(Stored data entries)
━━━━━━

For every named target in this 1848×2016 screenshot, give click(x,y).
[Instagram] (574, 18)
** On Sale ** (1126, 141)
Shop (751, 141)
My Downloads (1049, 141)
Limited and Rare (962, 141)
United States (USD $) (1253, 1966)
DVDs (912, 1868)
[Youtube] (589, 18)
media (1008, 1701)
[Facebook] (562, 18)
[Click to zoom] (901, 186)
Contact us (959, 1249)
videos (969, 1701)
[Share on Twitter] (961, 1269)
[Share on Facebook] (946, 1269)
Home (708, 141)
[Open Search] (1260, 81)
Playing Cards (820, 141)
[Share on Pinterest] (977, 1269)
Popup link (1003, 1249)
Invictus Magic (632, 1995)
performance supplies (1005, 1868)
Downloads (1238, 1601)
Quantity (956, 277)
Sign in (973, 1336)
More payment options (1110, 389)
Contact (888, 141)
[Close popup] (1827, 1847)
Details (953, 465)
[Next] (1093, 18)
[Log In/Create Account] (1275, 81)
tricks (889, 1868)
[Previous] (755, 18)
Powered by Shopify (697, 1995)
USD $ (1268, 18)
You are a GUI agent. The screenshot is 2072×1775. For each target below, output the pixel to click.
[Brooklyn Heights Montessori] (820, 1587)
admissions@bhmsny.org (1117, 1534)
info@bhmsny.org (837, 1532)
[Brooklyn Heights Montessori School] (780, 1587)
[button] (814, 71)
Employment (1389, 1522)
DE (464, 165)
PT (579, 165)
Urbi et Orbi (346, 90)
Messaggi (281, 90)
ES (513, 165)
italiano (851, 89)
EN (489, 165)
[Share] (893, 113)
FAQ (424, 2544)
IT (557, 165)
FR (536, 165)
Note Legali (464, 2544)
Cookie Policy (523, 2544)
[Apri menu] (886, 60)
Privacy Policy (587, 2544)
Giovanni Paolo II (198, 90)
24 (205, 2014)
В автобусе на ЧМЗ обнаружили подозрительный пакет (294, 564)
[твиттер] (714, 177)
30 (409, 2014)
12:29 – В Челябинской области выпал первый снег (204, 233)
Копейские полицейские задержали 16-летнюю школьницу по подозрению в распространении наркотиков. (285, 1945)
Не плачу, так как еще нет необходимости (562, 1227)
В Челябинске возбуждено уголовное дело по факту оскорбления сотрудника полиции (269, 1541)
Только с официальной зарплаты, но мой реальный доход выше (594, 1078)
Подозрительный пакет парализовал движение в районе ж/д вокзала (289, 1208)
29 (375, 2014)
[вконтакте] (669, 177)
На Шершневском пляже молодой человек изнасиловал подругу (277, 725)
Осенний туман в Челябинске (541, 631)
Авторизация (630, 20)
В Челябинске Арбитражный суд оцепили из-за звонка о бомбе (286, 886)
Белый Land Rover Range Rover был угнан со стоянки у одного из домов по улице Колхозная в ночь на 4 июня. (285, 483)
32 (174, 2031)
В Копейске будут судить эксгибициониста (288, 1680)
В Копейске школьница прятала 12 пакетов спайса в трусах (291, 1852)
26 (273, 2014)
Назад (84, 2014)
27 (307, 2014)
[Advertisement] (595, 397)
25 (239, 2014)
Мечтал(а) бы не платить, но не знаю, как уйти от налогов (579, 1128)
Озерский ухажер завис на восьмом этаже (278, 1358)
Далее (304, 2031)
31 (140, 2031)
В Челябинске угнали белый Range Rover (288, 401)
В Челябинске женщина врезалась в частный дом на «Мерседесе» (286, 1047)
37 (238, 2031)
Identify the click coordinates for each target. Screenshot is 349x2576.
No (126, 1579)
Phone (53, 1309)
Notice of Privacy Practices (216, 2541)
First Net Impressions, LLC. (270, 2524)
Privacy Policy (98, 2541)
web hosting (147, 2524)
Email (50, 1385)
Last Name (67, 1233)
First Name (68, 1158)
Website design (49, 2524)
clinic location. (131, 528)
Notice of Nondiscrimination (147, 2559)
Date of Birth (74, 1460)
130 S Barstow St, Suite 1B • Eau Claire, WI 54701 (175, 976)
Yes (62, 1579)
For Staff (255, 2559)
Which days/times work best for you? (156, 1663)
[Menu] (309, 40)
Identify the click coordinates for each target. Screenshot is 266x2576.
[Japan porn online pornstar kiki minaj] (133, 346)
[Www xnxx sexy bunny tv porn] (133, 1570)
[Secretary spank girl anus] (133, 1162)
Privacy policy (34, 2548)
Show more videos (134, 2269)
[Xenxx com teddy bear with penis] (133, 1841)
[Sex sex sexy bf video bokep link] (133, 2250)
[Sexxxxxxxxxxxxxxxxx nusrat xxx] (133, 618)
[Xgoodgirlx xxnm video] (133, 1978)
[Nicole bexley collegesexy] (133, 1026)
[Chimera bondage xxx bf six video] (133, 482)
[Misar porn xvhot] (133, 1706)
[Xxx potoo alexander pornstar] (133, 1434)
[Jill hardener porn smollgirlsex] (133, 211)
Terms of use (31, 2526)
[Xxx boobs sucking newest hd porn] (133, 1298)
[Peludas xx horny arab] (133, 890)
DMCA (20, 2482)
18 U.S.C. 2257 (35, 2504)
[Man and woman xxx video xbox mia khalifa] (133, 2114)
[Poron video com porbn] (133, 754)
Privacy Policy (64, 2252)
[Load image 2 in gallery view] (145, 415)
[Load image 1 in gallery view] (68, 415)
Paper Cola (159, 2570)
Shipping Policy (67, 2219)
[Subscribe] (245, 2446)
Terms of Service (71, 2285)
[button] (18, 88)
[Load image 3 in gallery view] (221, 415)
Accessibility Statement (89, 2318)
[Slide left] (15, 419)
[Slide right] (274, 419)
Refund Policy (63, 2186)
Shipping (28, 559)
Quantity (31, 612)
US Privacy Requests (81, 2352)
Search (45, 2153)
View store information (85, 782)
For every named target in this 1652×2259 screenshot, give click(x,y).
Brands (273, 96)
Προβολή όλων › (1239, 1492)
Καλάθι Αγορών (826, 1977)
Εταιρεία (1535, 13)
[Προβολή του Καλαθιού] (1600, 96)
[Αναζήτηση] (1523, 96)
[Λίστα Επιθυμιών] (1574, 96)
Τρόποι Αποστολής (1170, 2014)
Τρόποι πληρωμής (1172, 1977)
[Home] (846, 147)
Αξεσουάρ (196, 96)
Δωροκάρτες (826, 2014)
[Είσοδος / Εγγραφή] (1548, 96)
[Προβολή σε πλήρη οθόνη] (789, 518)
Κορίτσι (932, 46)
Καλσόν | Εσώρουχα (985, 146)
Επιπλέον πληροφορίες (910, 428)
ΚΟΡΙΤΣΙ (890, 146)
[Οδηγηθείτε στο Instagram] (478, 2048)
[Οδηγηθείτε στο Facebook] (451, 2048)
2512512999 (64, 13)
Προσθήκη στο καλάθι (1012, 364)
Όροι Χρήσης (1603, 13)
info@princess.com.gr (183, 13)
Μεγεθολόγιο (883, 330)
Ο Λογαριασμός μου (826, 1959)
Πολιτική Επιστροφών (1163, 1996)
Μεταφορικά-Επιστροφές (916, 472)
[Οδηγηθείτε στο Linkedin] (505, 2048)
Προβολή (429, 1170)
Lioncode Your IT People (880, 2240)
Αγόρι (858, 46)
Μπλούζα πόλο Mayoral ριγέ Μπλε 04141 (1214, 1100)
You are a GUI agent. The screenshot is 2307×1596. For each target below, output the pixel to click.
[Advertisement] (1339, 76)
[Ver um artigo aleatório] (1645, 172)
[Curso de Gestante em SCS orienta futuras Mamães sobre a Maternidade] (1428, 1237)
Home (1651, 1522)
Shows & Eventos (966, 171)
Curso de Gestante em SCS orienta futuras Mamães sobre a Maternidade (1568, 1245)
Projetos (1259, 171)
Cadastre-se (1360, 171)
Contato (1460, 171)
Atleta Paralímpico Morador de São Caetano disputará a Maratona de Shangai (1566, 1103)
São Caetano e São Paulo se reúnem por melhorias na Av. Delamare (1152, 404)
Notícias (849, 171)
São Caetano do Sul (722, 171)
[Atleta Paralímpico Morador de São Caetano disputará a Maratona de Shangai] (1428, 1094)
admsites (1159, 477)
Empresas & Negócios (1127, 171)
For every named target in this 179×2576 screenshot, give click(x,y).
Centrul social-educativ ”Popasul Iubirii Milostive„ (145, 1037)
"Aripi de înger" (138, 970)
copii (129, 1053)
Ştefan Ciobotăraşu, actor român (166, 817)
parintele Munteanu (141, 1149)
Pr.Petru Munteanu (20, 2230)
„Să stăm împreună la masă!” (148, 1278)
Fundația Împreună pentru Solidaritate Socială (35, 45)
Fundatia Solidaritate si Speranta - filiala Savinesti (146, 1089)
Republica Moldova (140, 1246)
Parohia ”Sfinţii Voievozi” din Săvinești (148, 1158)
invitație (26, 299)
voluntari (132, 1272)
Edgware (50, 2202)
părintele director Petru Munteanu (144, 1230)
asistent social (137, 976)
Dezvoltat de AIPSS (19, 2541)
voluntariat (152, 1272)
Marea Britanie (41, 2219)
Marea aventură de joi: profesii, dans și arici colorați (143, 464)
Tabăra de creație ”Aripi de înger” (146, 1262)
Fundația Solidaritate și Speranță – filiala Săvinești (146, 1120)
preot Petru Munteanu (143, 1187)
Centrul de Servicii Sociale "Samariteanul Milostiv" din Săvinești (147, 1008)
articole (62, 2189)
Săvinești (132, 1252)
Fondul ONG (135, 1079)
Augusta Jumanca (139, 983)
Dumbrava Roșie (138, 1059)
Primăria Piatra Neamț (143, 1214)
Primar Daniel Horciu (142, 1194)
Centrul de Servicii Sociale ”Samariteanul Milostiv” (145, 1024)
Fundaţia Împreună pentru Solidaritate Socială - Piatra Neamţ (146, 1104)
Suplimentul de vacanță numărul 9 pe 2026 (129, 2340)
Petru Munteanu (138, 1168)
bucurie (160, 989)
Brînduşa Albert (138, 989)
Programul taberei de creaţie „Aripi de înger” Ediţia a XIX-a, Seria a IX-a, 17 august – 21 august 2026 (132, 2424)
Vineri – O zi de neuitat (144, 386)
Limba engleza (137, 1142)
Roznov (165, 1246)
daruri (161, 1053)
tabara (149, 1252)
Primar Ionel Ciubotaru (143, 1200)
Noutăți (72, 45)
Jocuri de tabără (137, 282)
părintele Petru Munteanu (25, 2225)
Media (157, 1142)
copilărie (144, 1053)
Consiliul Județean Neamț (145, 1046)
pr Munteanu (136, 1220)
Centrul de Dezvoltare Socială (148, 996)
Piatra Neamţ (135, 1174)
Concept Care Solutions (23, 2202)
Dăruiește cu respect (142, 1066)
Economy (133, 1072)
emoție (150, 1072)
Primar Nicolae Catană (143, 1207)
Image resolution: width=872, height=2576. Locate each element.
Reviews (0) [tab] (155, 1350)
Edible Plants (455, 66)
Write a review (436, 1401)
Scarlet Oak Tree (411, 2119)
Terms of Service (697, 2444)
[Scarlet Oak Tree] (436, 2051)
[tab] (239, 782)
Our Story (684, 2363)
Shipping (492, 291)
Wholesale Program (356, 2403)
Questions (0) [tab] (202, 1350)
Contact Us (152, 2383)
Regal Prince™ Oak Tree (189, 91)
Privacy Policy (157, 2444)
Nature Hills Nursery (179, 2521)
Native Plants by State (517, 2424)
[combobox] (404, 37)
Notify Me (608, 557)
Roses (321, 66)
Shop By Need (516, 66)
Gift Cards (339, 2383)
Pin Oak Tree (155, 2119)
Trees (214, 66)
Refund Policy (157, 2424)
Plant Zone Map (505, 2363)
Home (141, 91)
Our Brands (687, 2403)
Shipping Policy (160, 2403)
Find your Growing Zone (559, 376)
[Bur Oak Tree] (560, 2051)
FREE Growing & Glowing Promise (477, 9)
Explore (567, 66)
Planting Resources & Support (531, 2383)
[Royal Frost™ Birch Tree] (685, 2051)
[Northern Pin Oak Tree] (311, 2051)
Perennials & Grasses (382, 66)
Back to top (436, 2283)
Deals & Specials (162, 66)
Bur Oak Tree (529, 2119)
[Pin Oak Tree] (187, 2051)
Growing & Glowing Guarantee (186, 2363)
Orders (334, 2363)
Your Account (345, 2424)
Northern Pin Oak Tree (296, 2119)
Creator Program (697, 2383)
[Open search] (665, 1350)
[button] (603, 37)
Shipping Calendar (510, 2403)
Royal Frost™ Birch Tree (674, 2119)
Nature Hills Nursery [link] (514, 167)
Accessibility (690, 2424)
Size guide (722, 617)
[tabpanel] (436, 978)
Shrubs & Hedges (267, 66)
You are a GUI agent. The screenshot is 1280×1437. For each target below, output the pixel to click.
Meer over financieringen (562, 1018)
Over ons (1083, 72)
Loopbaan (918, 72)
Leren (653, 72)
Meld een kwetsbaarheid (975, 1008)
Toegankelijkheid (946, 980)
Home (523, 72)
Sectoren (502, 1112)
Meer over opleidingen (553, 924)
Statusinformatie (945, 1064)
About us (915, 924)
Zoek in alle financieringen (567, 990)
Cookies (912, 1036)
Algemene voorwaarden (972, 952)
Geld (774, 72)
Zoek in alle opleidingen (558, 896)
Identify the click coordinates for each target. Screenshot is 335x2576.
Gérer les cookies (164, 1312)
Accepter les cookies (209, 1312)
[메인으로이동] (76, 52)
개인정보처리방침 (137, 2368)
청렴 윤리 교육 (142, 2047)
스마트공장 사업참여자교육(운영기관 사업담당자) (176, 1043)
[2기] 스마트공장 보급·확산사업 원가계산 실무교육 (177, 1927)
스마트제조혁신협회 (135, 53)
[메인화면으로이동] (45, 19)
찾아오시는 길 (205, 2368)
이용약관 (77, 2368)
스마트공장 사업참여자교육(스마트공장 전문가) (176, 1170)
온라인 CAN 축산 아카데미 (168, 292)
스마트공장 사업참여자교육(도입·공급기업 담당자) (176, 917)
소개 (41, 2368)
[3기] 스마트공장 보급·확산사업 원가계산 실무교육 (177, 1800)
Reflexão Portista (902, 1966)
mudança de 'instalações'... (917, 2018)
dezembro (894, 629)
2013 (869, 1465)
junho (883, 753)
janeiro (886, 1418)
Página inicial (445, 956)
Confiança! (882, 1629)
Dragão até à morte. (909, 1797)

━━━━━━

EXERCISE DETAILS
Only a number is wanted. Count the lines of the data that contain "Northern".

WRITTEN REPLY
2